Throughout its history, the kingdom known as the Realm has never known peace. From its establishment, it has possessed the gift of magic, which is a treasure that exists no other place in the world! As a result, the Realm has endlessly defended itself against conquerors, but now faces its greatest peril. As our heroes battle the wicked and unlock mysteries, they must also face overwhelming circumstances as they are guided by ancient lore on a quest to find the greatest treasure their kingdom will ever know…peace.

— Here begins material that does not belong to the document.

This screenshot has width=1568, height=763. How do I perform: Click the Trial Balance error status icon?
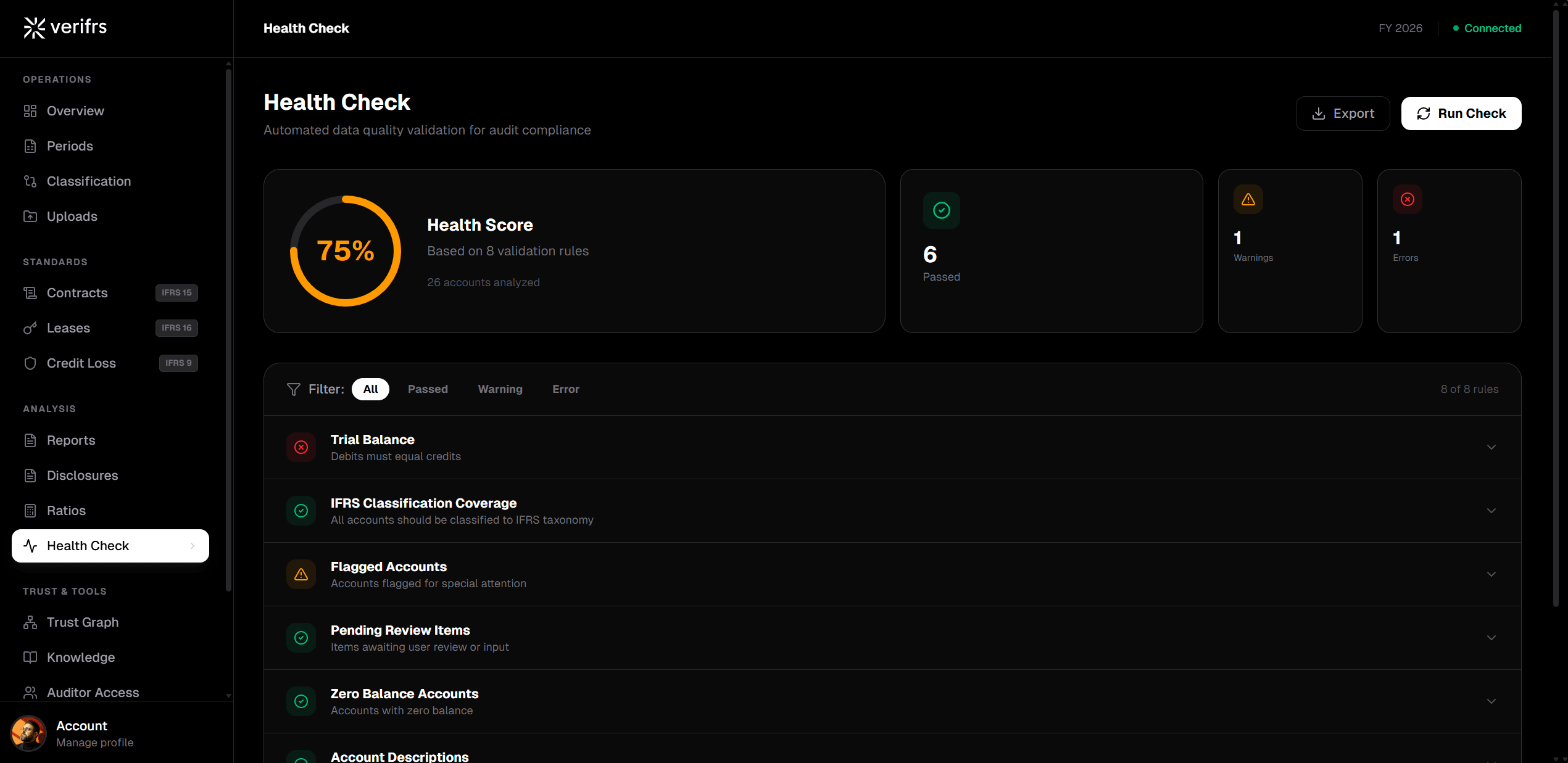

I must say that this book is one of the most original books I’ve read all year. Reason number one for this is that the book is written entirely in verse, like those medieval stories of Reinhardt The Fox, Lancelot and his quest and Beowulf. On the other hand, it’s also one of the most difficult books I’ve ever had to review. The first reason for this is once again that this book is in verse, and I’m just not familiar with that genre enough to find a way to compare it with other books. That said, I can only begin to imagine how hard it must be to write an entire story in rhyme. I have trouble even writing a story, I don’t want to think about how awful it would be if everything had to rhyme. Ugh.

Author A. Demethius Jackson does a good job with the verse though. What he’s even better at however, is making a fantasy world that leaves a lasting impression with its readers, and that has more layers than we could even begin to grasp. I liked the way the adventure he laid out in The Realmsic Conquest was pretty straight forward: Saraya and her army attack the Kingdom and most importantly, the dying King, without realizing that the moment the King dies their entire world will die as well. Then our heroes must find a way to cure the King, but unfortunately they come upon Damian, the most evil sorcerer the Kingdoms have ever known while trying to complete their quest. What follows is a battle of epic proportions. So we have the necessary setting: medieval scenery, a bunch of heroes, a life-threatening quest and an epic battle.

And although I thought all of this was very enjoyable to say the least, it left me feeling awkward. Because on the one hand, I was happy with the story as it progressed, but on the other hand, I wanted to know so much more. The journey of our heroes passed by in a hurry, and because of the verse-format, we never actually got to see our heroes’ personalities, or find out why Saraya was suddenly feeling tired of conquering Kingdom after Kingdom. I mean, that’s a major personality change, and I would have liked to know why. Additionally, I would have liked to know why Damian decided to play the evil wizard in this book and why he wanted the Kingdom all for himself. I had the feeling that, by the end of the book, I didn’t know any of the characters except superficially. I didn’t know what drove them, what their ambitions, goals or passions were, and why they did what they did. It annoyed me without end. Although I understand that this is a very unlikely goal to achieve when writing in verse, I would have liked to see at least some more characterization.

A bit along the same lines, but I would have liked to see more about The Realm itself as well. How did it come to exist? How does it function? We see glimpses of the way it does here and there, and we know it’s a world stuck in the middle ages, but that’s about it. I have the feeling that the world of the realm has a lot more potential than it’s currently given credit for. Part of me would have preferred it if this book had been an actual fantasy novel, not written in verse, but in actual paragraphs. It would have made it all so much more intriguing.

I’m definitely willing to give the author points in the originality department, and I must admit that The Realmsic Conquest was a fun and entertaining, albeit short read. I have the feeling that this is a perfect book for teenage boys who enjoy Arthurian legends, swordfights and real-life knights, but I would have preferred it in a regular format. Recommended if you want something new.